Abstract
Optimizing well locations for a green field is critical to mitigate development risks. Performing such workflows with reservoir simulations is very challenging due to the huge computational cost. Proxy models can instead provide accurate estimates at a fraction of the computing time. This study presents an application of new generation functional proxies to optimize the well locations in a real oil field with respect to the actualized oil production on all the different geological realizations.
Proxies are built with the Universal Trace Kriging and are functional in time allowing to actualize oil flows over the asset lifetime. Proxies are trained on the reservoir simulations using randomly sampled well locations. Two proxies are created for a pessimistic model (P10) and a mid-case model (P50) to capture the geological uncertainties. The optimization step uses the Non-dominated Sorting Genetic Algorithm, with discounted oil productions of the two proxies, as objective functions. An adaptive approach was employed: optimized points found from a first optimization were used to re-train the proxy models and a second run of optimization was performed.
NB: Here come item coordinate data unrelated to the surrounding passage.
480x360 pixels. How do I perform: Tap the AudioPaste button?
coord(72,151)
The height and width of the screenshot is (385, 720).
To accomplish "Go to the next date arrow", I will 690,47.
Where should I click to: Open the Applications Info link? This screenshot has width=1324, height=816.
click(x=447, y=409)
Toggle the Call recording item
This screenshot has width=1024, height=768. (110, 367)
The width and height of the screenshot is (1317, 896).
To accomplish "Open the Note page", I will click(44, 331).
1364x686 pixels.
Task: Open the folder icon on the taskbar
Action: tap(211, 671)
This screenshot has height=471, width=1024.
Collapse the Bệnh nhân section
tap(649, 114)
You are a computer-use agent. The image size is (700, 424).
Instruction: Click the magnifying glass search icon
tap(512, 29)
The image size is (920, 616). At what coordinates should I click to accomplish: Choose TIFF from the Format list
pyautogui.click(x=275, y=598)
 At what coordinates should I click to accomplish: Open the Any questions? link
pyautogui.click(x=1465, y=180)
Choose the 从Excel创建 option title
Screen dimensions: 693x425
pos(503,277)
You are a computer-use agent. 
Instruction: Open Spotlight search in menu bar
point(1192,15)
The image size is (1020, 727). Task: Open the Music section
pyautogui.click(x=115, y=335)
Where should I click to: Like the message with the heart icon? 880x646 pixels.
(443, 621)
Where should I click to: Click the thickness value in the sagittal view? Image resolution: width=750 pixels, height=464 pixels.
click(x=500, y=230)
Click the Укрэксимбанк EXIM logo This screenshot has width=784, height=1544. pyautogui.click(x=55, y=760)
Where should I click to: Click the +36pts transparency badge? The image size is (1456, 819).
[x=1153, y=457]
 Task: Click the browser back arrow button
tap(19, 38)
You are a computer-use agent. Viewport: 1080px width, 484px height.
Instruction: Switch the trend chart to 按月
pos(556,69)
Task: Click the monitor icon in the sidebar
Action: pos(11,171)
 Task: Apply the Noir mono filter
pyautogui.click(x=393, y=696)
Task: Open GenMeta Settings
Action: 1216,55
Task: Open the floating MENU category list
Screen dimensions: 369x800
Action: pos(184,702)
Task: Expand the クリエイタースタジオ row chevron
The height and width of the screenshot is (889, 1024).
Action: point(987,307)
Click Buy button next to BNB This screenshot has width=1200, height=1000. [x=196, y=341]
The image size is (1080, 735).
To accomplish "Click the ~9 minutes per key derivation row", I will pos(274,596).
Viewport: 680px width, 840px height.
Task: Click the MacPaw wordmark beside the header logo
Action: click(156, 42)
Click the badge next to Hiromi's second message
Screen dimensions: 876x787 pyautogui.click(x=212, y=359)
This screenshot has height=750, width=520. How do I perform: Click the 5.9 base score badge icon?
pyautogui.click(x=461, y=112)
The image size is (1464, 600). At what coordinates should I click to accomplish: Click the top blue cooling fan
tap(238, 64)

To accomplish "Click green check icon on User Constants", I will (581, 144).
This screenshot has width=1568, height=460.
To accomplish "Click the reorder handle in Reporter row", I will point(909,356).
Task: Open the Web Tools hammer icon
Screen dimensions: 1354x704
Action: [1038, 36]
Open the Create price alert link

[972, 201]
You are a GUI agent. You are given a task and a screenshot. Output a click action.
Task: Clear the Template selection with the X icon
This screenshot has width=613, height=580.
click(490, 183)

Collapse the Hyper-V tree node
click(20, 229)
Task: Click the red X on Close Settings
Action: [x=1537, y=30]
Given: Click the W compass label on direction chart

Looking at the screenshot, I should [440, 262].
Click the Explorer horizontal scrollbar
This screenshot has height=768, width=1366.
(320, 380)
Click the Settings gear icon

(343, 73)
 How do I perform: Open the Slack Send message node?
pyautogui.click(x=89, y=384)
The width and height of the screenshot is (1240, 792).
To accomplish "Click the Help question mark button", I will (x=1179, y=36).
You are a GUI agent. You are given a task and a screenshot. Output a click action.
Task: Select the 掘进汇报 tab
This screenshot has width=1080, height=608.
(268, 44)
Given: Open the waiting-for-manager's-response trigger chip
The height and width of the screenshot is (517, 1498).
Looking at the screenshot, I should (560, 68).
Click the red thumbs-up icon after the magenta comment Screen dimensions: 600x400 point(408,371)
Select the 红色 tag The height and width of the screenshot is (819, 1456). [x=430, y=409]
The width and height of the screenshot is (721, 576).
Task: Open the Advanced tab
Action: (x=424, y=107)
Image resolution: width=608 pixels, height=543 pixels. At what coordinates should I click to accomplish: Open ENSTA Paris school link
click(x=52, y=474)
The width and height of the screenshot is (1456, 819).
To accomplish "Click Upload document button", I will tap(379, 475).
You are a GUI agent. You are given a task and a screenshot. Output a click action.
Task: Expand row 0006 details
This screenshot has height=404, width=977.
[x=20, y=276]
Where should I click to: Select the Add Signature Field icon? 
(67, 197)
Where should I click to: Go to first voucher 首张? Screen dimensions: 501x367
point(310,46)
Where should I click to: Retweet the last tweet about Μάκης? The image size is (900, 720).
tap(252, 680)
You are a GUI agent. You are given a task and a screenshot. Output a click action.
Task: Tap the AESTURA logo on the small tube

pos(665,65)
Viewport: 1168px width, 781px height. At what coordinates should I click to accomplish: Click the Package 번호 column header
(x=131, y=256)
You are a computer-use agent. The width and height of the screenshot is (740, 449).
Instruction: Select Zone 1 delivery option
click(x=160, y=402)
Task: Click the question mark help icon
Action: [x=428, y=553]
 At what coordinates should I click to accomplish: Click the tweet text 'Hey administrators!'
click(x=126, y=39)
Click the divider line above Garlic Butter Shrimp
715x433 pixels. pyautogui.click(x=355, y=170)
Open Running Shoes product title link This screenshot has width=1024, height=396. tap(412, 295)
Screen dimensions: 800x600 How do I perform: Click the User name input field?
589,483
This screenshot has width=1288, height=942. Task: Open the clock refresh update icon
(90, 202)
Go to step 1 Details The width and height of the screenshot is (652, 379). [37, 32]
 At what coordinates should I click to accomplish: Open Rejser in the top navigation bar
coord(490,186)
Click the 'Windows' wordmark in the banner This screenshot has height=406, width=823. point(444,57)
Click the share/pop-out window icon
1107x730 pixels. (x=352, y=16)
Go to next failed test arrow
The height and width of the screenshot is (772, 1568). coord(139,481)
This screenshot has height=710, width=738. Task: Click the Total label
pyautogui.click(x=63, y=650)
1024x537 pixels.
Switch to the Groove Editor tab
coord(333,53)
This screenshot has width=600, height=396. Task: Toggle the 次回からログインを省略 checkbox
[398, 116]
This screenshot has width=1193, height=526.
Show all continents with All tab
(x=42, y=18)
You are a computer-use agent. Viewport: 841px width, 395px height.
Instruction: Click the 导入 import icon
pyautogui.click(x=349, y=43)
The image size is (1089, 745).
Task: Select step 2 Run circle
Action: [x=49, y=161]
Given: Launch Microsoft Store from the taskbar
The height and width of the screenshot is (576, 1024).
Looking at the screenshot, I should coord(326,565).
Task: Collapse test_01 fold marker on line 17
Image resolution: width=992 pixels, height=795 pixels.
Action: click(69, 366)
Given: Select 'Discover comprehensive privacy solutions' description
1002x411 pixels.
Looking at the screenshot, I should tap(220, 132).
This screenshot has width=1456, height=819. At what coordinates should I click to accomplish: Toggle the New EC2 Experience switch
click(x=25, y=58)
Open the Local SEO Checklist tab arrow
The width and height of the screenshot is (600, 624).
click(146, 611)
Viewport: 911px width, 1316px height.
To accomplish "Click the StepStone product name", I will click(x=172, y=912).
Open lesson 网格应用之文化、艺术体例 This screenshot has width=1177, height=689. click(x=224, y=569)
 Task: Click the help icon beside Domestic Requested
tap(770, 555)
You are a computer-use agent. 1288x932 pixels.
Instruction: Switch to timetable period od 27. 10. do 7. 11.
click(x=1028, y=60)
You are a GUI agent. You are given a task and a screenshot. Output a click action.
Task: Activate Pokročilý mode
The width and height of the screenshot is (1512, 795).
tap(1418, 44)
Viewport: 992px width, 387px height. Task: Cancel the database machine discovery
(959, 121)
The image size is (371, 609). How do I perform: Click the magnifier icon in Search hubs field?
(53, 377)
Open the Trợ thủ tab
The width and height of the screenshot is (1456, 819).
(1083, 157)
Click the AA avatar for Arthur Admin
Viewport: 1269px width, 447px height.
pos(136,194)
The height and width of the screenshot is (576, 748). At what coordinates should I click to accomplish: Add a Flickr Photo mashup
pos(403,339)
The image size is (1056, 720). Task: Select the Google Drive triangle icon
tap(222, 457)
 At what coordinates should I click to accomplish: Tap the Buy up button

The methodology was applied on a real oil reservoir to optimize the location of four vertical production wells and compared against reference locations. 111 geological realizations were available, in which one relevant uncertainty is the presence of possible compartments. The decision space represented by the horizontal translation vectors for each well was sampled using Plackett-Burman and Latin-Hypercube designs. A first application produced a proxy with poor predictive quality. Redrawing the areas to avoid overlaps and to confine the decision space of each well in one compartment, improved the quality. This suggests that the proxy predictive ability deteriorates in presence of highly non-linear responses caused by sealing faults or by well interchanging positions. We then followed a 2-step adaptive approach: a first optimization was performed and the resulting Pareto front was validated with reservoir simulations; to further improve the proxy quality in this region of the decision space, the validated Pareto front points were added to the initial dataset to retrain the proxy and consequently rerun the optimization. The final well locations were validated on all 111 realizations with reservoir simulations and resulted in an overall increase of the discounted production of about 5% compared to the reference development strategy.
The adaptive approach, combined with functional proxy, proved to be successful in improving the workflow by purposefully increasing the training set samples with data points able to enhance the optimization step effectiveness. Each optimization run performed relies on about 1 million proxy evaluations which required negligible computational time. The same workflow carried out with standard reservoir simulations would have been practically unfeasible.